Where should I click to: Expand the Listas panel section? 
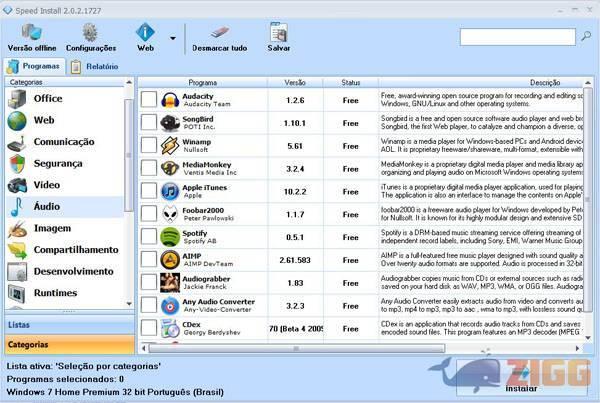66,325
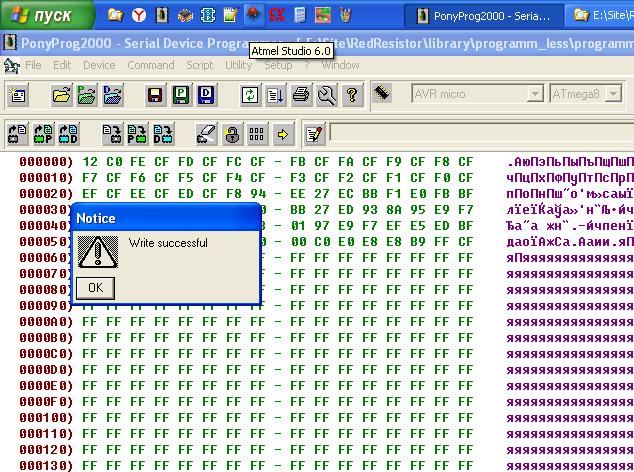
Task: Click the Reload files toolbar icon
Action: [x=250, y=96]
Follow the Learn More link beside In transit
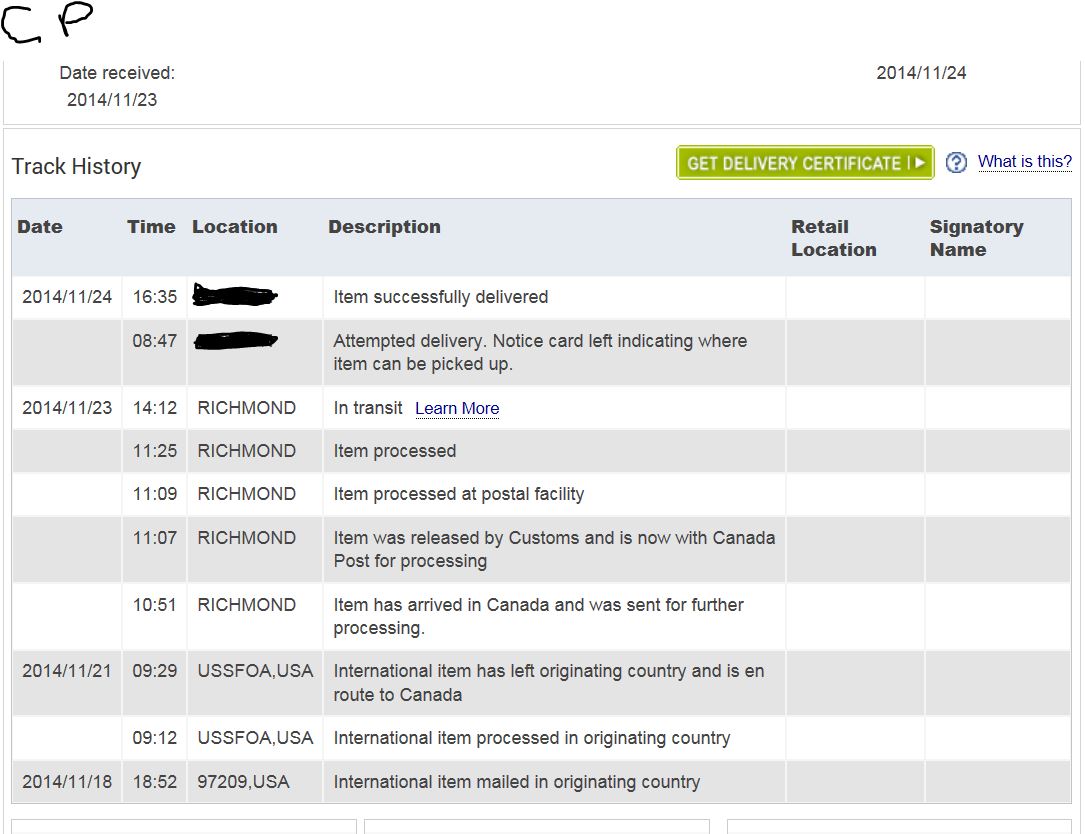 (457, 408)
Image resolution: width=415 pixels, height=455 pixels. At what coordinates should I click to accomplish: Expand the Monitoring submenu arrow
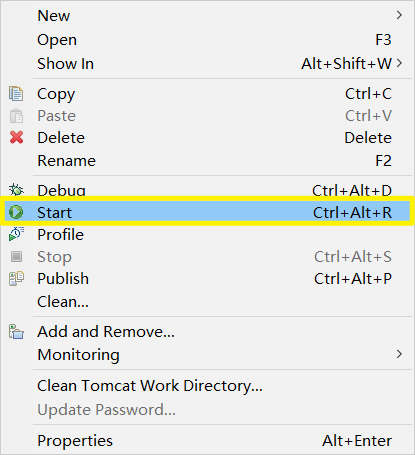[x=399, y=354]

▶ [ACTION ITEM]: Word for word, return all the entries and skip their pictures.

▶ [FINAL ANSWER]:
Where should I click to: Expand the Listas panel section? 
66,325
Task: Click the Reload files toolbar icon
Action: [x=250, y=96]
Follow the Learn More link beside In transit
 (457, 408)
Image resolution: width=415 pixels, height=455 pixels. At what coordinates should I click to accomplish: Expand the Monitoring submenu arrow
[x=399, y=354]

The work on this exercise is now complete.